> What needs to be done
Continue the reflection on the goodness of God, beginning immediately after its final sentence.
-------- Excerpt --------
It struck me then, as it strikes me now, that if these mangy beasts exhibit such tenderness and compassion toward their young, how much more so the Lord for his people? In Psalm 27, the Psalmist wrote that, in the worst times of his life, what encouraged him most and enabled him to go on was the sure and certain hope that God, in his goodness, would ultimately come to his aid. Without that assurance, the Psalmist admitted, there were times he would have despaired. In the words of the New King James Version, “I would have lost heart, unless I had believed that I would see the goodness of the Lord in the land of the living.” (27:13) In Psalm 23:6 the Psalmist expresses such confidence in this aspect of God’s character that he can face all of life assured that God, in his goodness and mercy, will see him through every season and situation of his life, including bereavement and death. More poetically, “Surely goodness and mercy shall follow me all the days of my life, and I will dwell in the house of the Lord forever.” (23:6, KJV)

In his classic reflections “The Attributes of God,” A.W. Tozer affirms, as does all of scripture that goodness is one of God’s core qualities. That goodness, the Apostle Paul reminds us, is demonstrated in ways we can easily take for granted. “He has shown kindness by giving you rain from heaven and crops in their seasons; he provides you with plenty of food and fills your hearts with joy.” (Acts 14:17b, NIV) In the book named after him, Nehemiah recounts the many ways God had particularly blessed and favored his nation, even as God has so richly blessed and favored ours. “They ate to the full and were well nourished; they reveled in your great goodness,” Nehemiah says to the Lord. (Nehemiah 9:25, NIV) (Yet, ironically, tragically, in the next verse Nehemiah reports how the same nation inexplicably responded by disobeying and rebelling against God, defying and disregarding his laws.)
-------- Entries shown --------
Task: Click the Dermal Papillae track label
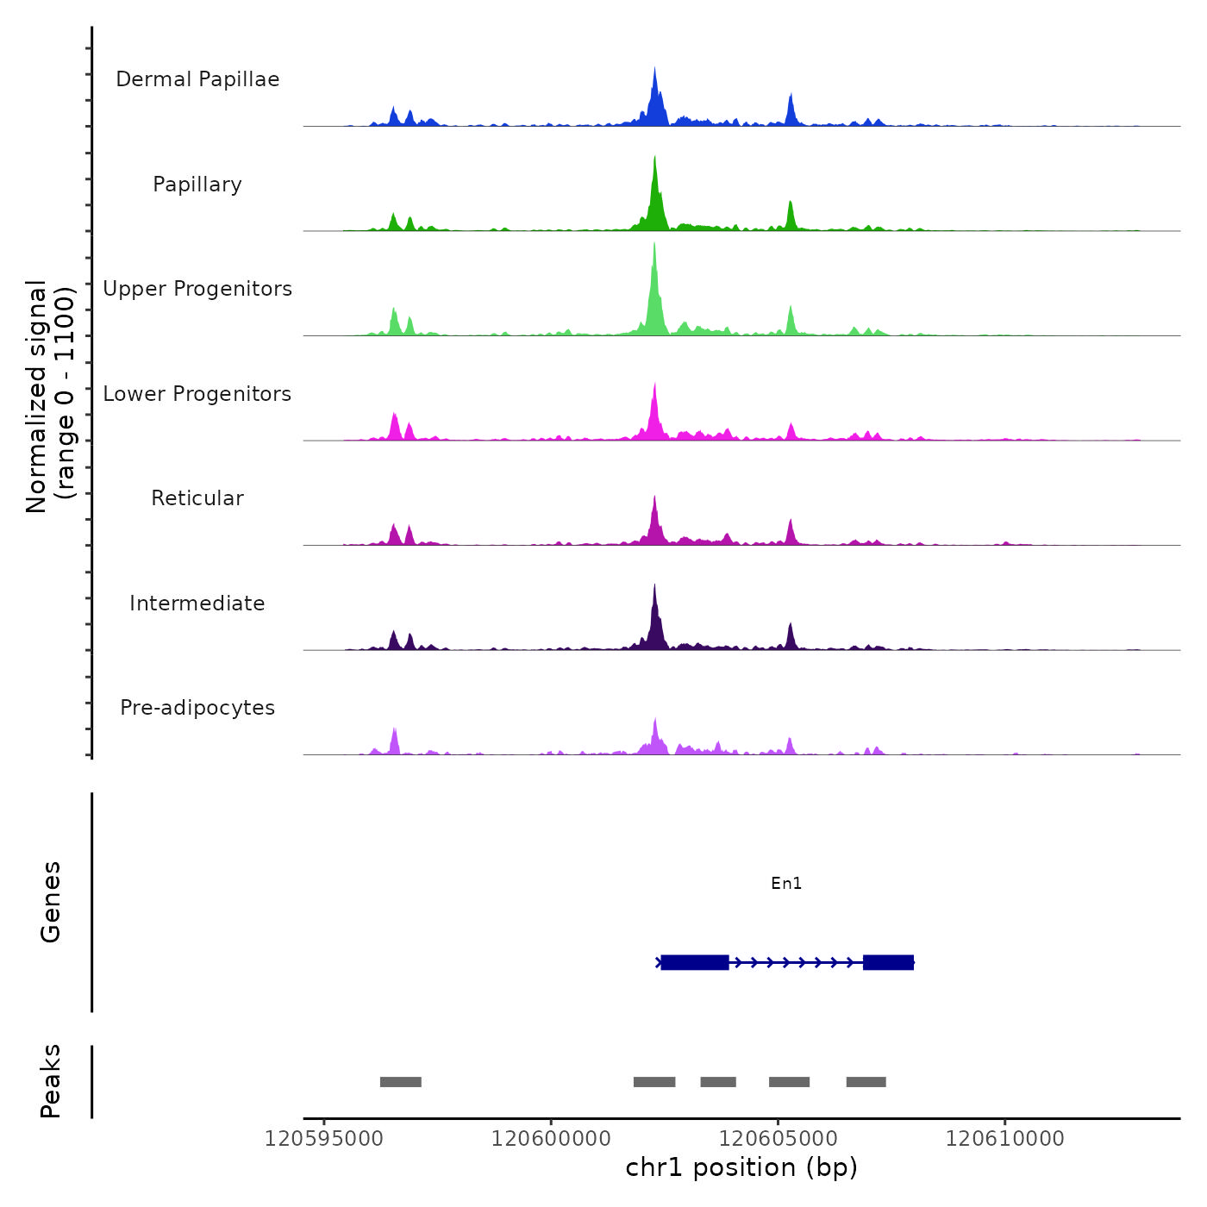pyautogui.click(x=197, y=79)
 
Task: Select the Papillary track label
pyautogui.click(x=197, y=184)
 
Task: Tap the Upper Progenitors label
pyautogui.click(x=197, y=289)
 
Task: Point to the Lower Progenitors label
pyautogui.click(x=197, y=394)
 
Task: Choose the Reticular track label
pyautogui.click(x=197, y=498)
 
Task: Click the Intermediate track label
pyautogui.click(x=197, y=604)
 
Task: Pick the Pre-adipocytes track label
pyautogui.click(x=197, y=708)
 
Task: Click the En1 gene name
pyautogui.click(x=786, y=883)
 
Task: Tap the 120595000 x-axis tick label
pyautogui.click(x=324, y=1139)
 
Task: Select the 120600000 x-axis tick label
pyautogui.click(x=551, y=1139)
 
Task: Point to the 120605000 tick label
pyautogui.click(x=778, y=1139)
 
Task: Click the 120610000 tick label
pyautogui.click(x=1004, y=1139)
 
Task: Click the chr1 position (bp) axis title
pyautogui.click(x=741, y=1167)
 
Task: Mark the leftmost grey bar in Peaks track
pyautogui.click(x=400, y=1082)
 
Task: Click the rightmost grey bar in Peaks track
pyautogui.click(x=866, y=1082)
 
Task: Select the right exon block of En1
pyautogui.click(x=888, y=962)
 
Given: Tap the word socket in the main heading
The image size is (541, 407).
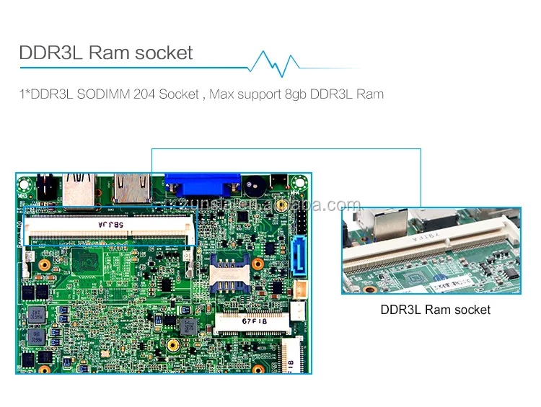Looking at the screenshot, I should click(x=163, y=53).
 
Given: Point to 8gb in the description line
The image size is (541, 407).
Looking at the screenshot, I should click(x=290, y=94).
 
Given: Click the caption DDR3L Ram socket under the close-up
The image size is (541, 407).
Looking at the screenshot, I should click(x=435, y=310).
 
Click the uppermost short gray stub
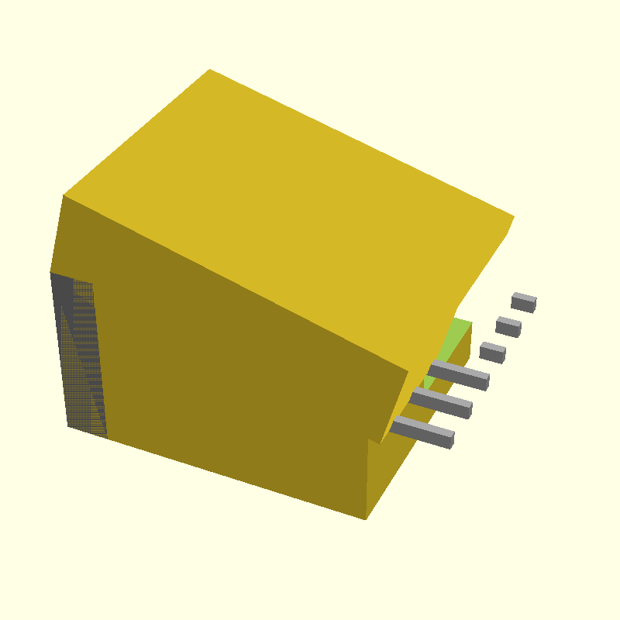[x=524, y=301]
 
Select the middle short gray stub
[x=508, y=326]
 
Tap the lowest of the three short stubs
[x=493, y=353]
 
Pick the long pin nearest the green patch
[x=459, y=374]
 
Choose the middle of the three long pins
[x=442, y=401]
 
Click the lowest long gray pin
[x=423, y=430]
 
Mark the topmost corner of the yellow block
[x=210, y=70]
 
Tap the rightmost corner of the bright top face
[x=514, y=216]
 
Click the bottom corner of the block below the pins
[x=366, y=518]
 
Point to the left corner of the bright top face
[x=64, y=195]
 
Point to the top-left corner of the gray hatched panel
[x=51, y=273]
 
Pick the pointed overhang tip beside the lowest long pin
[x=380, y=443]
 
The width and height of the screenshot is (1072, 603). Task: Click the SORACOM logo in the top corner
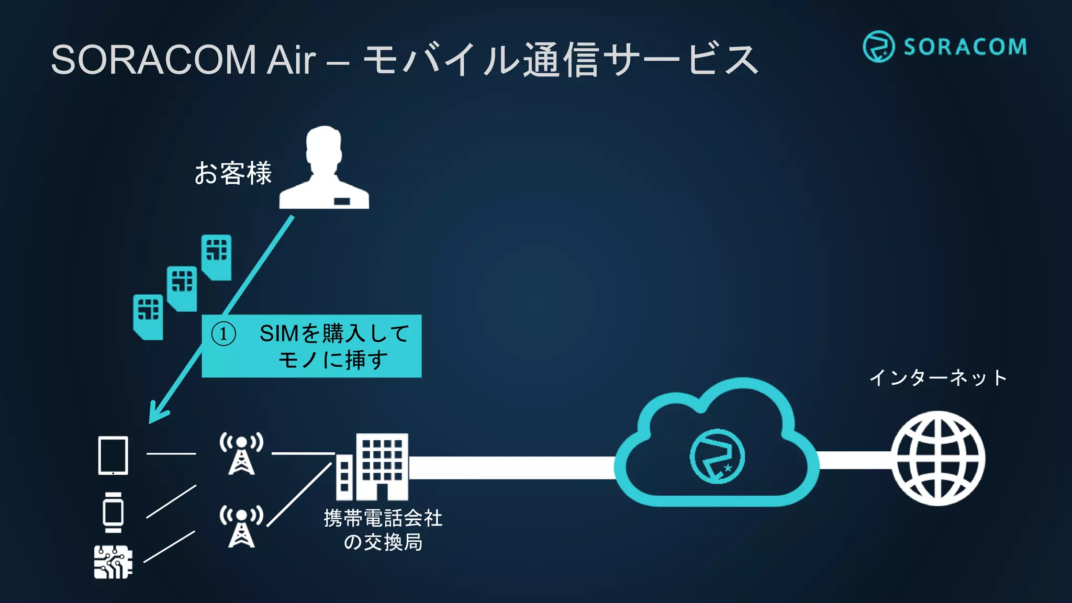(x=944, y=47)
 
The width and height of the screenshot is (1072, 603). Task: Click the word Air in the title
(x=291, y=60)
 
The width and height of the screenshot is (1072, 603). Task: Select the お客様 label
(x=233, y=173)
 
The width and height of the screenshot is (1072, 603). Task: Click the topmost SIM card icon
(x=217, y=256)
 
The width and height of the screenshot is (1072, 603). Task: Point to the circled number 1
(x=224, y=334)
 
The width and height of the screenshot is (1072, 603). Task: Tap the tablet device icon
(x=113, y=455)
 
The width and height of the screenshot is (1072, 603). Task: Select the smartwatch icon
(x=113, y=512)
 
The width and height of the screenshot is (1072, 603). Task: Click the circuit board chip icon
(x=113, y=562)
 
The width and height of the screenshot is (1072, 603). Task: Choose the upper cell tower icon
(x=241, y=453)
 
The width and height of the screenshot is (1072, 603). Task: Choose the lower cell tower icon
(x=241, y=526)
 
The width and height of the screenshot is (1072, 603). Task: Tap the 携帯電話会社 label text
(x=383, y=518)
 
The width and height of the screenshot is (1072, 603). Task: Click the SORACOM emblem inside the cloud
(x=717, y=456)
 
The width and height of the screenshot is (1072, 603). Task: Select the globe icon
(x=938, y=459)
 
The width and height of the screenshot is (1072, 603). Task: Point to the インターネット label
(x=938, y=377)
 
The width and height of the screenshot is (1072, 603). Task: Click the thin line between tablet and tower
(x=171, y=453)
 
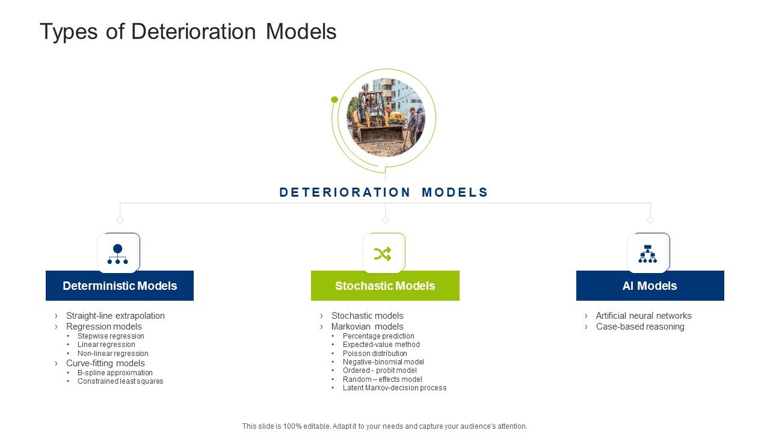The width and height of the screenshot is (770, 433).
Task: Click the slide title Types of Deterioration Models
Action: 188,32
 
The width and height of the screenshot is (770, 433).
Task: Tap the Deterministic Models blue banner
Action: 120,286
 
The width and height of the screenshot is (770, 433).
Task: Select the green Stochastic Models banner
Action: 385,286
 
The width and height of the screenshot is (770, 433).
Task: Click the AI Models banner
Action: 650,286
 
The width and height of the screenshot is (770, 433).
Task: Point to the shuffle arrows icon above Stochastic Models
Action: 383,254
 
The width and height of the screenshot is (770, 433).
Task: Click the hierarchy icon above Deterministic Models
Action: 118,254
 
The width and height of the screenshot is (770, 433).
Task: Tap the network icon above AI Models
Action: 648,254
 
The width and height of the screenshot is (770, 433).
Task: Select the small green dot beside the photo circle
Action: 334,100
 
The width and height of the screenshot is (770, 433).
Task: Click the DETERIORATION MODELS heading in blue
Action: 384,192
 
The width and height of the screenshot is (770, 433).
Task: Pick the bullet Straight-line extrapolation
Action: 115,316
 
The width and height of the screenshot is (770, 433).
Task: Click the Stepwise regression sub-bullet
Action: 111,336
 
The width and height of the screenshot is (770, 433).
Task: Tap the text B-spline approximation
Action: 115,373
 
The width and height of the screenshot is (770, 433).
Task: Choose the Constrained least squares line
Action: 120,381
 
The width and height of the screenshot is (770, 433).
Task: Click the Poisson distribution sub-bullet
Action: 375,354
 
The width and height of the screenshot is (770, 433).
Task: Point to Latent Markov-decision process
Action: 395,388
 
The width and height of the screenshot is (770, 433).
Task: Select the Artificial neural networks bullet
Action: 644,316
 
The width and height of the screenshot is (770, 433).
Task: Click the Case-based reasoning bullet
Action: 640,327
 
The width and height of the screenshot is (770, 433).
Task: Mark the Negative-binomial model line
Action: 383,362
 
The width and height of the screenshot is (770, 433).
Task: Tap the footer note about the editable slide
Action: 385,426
--------
> Task result
In, “Christian Theology,” Millard J. Erickson notes that God’s benevolence, one of many dimensions of His goodness, is most poignantly demonstrated by the giving of his son to die on a cross for our sins. As Jesus, himself, summarized the gospel message, “For God so loved the world that he gave his one and only son that whoever believes in him shall not perish but have eternal life.” (John 3:16, NIV) As Jesus also said, there is no greater love than that. (John 15:13)

Why, then, as the recipients of such munificence, are some in our nation so bent on, not only spurning God’s goodness, but taunting him to pivot and turn on us like an angry bull? In the news, this month, were continual provocations. Asked to write on someone she admired most, a child wrote about God, only to be told that was not an option. Elsewhere, a child was told that anything that so much as mentions God cannot touch school property. In the adult world during a U.S. Army training session Catholic and Protestant Christians alike were labeled extremists, lumped together with terrorist organizations guilty of the most heinous crimes. Yet, in view of the fact that God’s most extreme act of benevolence towards humankind was the giving of his son to die on a cross for our sins, perhaps the most belligerent deed in recent news was that the U.S. military had ordered crosses removed from chapels. A military officer was told to take a Bible off his desk. In the mail this week I received a 128-page report documenting 1,200 such incidents in the past year, double the number recorded the previous year.

For one who spent four years living in Eastern Europe, these incidents are hauntingly similar to those described by Romanian students as taking place in their country leading up to the rule of one of the most brutally repressive regimes in the region. Just when they thought it could not get any worse, it did, with Christians beaten, jailed and killed for their faith. But, I digress.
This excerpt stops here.